• TEKSTFRAGMENT
★ ★ ★ ★ ★

3. De heerlijke zaak waaraan Hij verbonden is, vanwege waarheid en rechtvaardigheid en zachtmoedigheid, vers 5, die in zekeren zin weggezonken en verloren waren onder de mensen en met Christus weer hersteld werden.

a. Het Evangelie zelf is waarheid, zachtmoedigheid en rechtvaardigheid; het gebiedt door de kracht van waarheid en rechtvaardigheid want het Christendom heeft deze onbetwistbaar aan zijn zijde en moet toch bevorderd worden door zachtmoedigheid en nederigheid, 1 Korinthe 4:12, 13; 2 Timotheüs 2: 5.

b. Christus verschijnt er in Zijn waarheid, zachtmoedigheid en rechtvaardigheid, en deze zijn Zijn heerlijkheid en majesteit, en uit oorzaak van deze zal Hij voorspoedig zijn. De mensen worden er toe gebracht om in Hem te geloven omdat Hij waar is, om van Hem te leren omdat Hij nederig is, Mattheüs 11:29 De zachtmoedigheid van Christus is van ontzaglijke kracht, 2 Korinthe 10:1 De mensen worden er toe gebracht om zich aan Hem te onderwerpen omdat Hij rechtvaardig is en met billijkheid regeert.

c. In zover het Evangelie de overhand heeft onder de mensen, richt het in hun hart waarheid, zachtmoedigheid en rechtvaardigheid op, herstelt het hun vergissingen door het licht van de waarheid, bedwingt het hun hartstochten door de kracht van de zachtmoedigheid en heerst over hun hart en hun leven door de wetten van de rechtvaardigheid. Christus is gekomen om, door Zijn koninkrijk onder de mensen op te richten, deze heerlijkheden weer te herstellen voor een ontaarde wereld en de zaak te handhaven van de rechtvaardige en rechtmatige heersers onder Hem, die door dwaling, boosaardigheid en ongerechtigheid afgezet zijn geworden.

4. De goede uitslag van Zijn onderneming: " Uw rechterhand zal U vreselijke dingen leren, Gij zult een wonderbare Goddelijke kracht waarnemen, die uitgaat met Uw Evangelie, om het te doen zegevieren, en de uitwerkingen ervan zullen vreeslijke dingen zijn."

★ ★ ★ ★ ★

• GEGEVENSDEEL
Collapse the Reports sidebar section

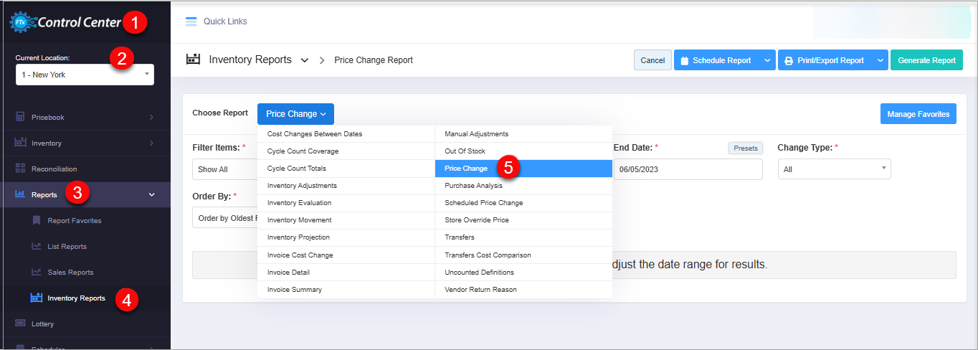[151, 194]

★ ★ ★ ★ ★

• OPDRACHT
Kun je uit het tekstfragment alles van "3. De heerlijke" tot en met "weer hersteld werden." overnemen, maar dan met "weggezonken" vervangen door "verdwenen"?

• OPLOSSING
3. De heerlijke zaak waaraan Hij verbonden is, vanwege waarheid en rechtvaardigheid en zachtmoedigheid, vers 5, die in zekeren zin verdwenen en verloren waren onder de mensen en met Christus weer hersteld werden.